Apesar de tudo, não deve deitar fora o seu cartão de cidadão. Este pode ainda ser muito útil. Deixo aqui algumas funcionalidades que não deve desprezar:
1 - raspar cartões de 'raspadinhas'
2 - raspar calos
3 - substituir uma régua
4 - coçar as costas (sim, naquele ponto a que não chega com a unha)
5 - palitar os dentes
6 - remover o cotão das meias depositado entre os dedos dos pés
7 - abrir portas fechadas no trinco com a chave por dentro
8 - servir de calçadeira (ao fim de umas mil utilizações verá que o cartão assume a forma anatómica do calcanhar)

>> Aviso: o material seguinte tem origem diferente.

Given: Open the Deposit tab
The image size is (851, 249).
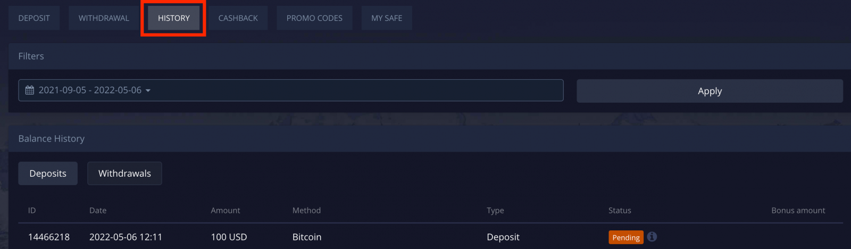Looking at the screenshot, I should pos(34,18).
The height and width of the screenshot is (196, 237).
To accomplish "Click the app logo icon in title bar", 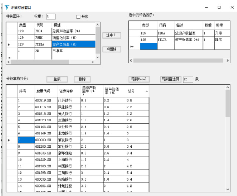I will click(x=7, y=7).

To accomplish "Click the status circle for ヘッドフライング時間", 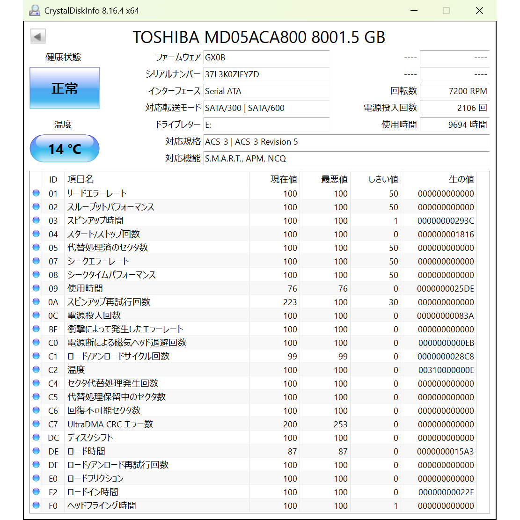I will click(x=36, y=505).
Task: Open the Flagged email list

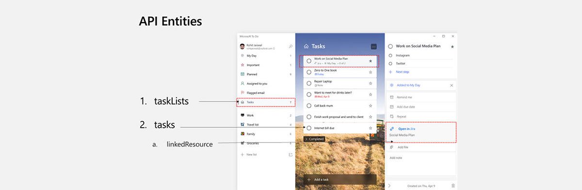Action: [266, 92]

9 - substituir cartões de visita pessoais (sim, afinal de contas tem indicação do nome e morada e não incorpora nenhuma outra informação útil ou confidencial)
10 - testar o seu velho furador ou agrafador
11 - barrar a manteiga ou o queijo-creme no pão (ou mesmo o tulicreme)
12 - substituir a colher de pedreiro em alvenaria, muros e demais serviços da obra
13 - identificar como suas as capas de arquivo em que os colegas de trabalho insistem em mexer sem autorização (coloque na lombada, em local próprio ou, na falta deste, cole com SuperCola3)
14 - ensinar os seus filhos a utilizar máquinas Multibanco (se, por acaso, o cartão for engolido pela máquina não se perde nada, não é?)
15 - substituir uma espátula em actividade de laboratório (deve ser lavado e enxugado depois de cada transferência de matéria sólida)
Como se vê, o cartão de cidadão é muito porreiro, pá. Entretanto, se lhe ocorrer alguma outra utilidade, não deixe de partilhar, tá?